Jake swallowed his next words. Momentarily, he was dumbfounded. Chemda flung his hand away.

“You believe them, Jake?”

“No, of course not!”

“But you do. You do! I see it in your face!”

“I don’t. Sorry. A moment. Only… Chemda—

But it was true, she was right, even though a few seconds’ consideration told him that the accusation was absurd, he had let the shadow of a doubt pass across his face: thinking of her odder behavior; inviting him to the Sovirom compound—

His Khmer girlfriend was staring his way, with tears jeweling on her eyelashes. She was finally breaking, after all of this — she was falling, losing, unhinging.

“Don’t ever speak to me — ever again—”

Chemda pushed aside his protesting arms; she stepped down from the table and strode through the parting crowds, through the g-stringed dancers and the Taiwanese tourists and the trio of fat and chortling white businessmen just coming through the doorway curtains.
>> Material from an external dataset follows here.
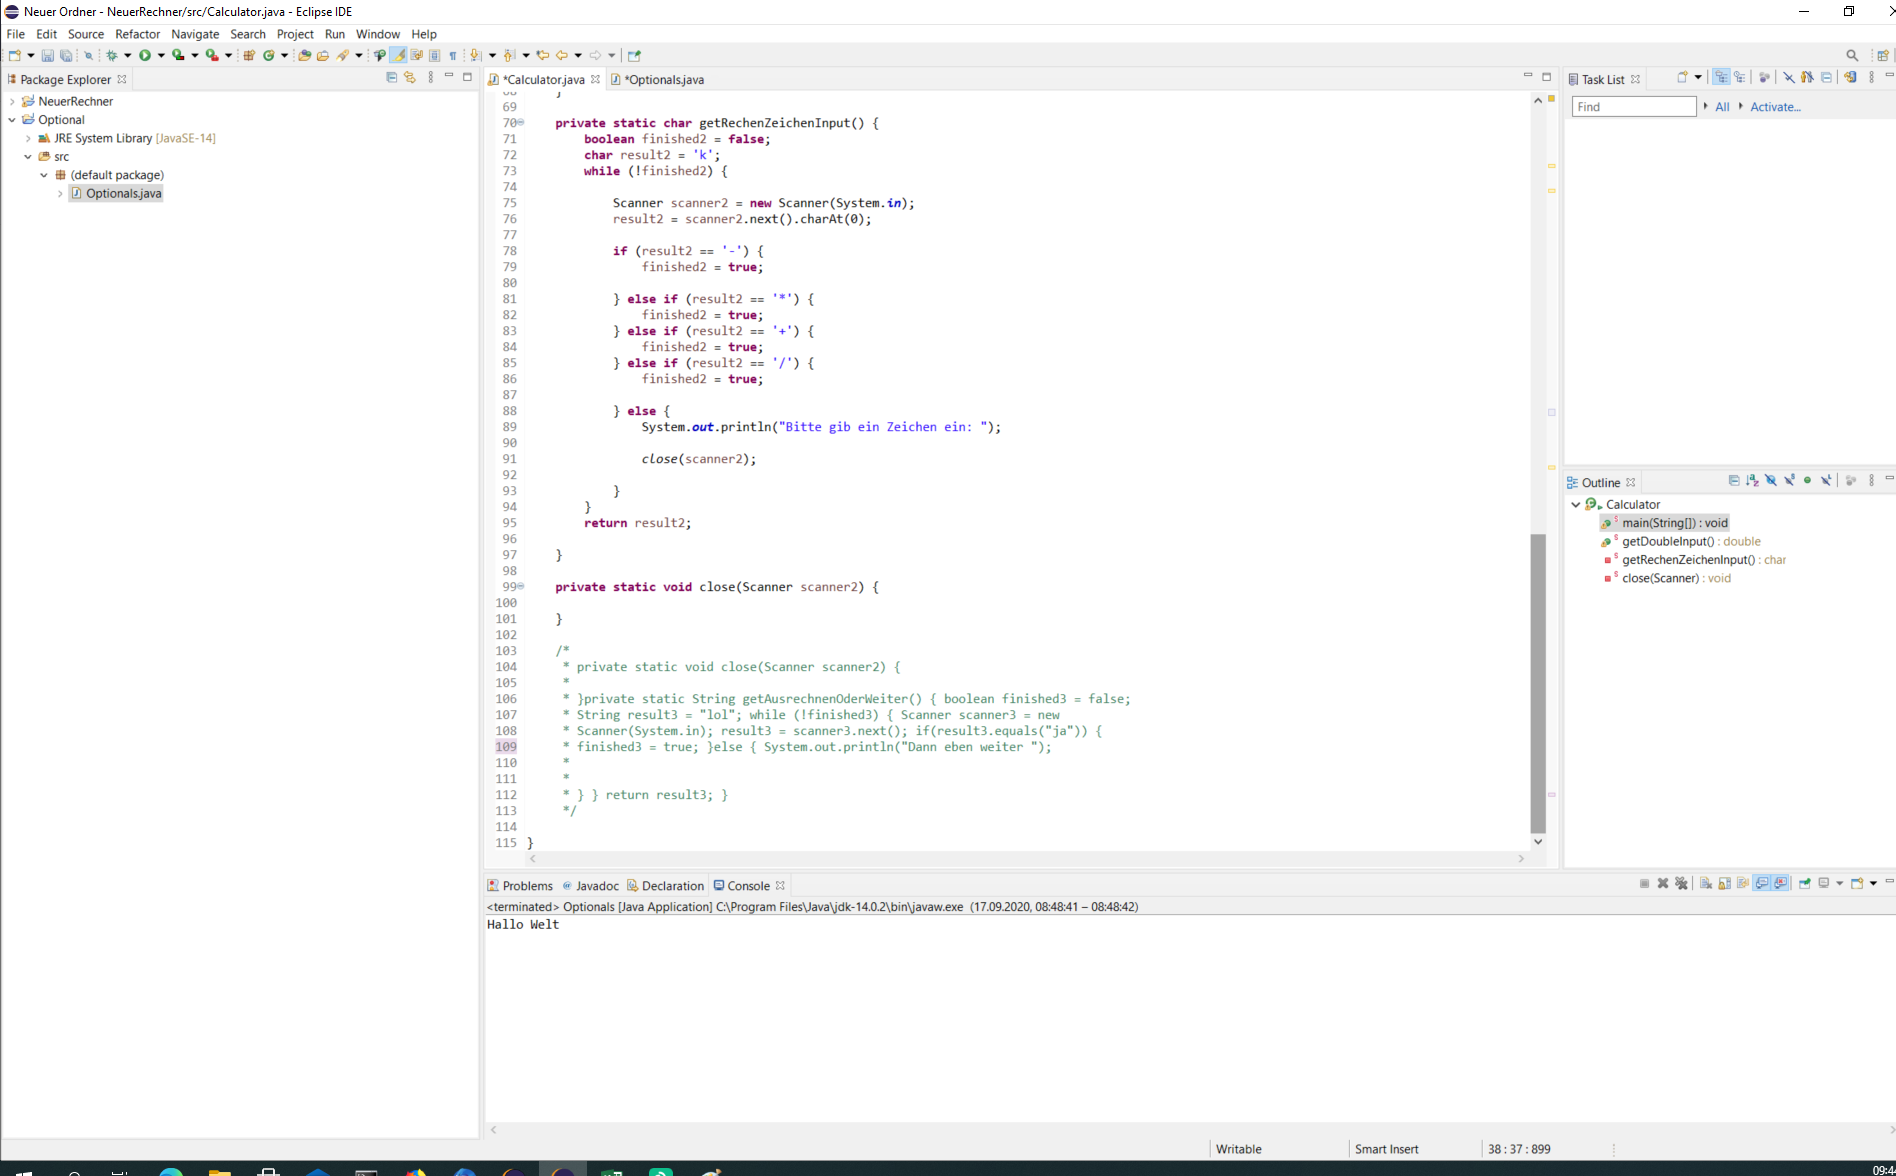Switch to the Optionals.java editor tab
Viewport: 1896px width, 1176px height.
663,79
The curtains rustled and closed. Chemda was gone. The bar returned to life. Lady drinks were fetched. Someone ordered short time. Once again, the clientele stared up at the glass ceiling, where the girls in plaid miniskirts and no underwear resumed their bored and languid shuffle.

Jake was momentarily paralyzed by anger and guilt. Run after Chemda? Phone her? Give her space? Why had he let the doubt even enter his mind? The idea that she was the killer was beyond absurd, it was physically impossible — how could Chemda have been flying to and from Europe to kill people? Just surreally ridiculous. And then there was the moral impossibility: Chemda. Of all people. No. Not Chemda.

But then why did Julia appear so genuinely shocked and convinced?

The American woman was tentatively approaching. She put a hand on Jake’s shoulder.

He shrugged it off. Snapped in her face.

“You are wrong. She’s been with me in Asia for the last few weeks. Every minute of every day. What you said was grotesque.

Her answering expression was pained.

“Mr. Thurby. Jake… I’m sorry, but I thought it was true—”

Barnier was behind her.

“So you think, Julia, it might not be true? Then why did you fucking say it?”

“Because it was the same woman, only with darker skin! I’m not joking. I wouldn’t joke. Not about this! Chemda is the same, only with much darker skin. But the same age, same eyes, same face, same stance, same everything else.” Julia frowned. “Jake, does she have any siblings? Close in age?”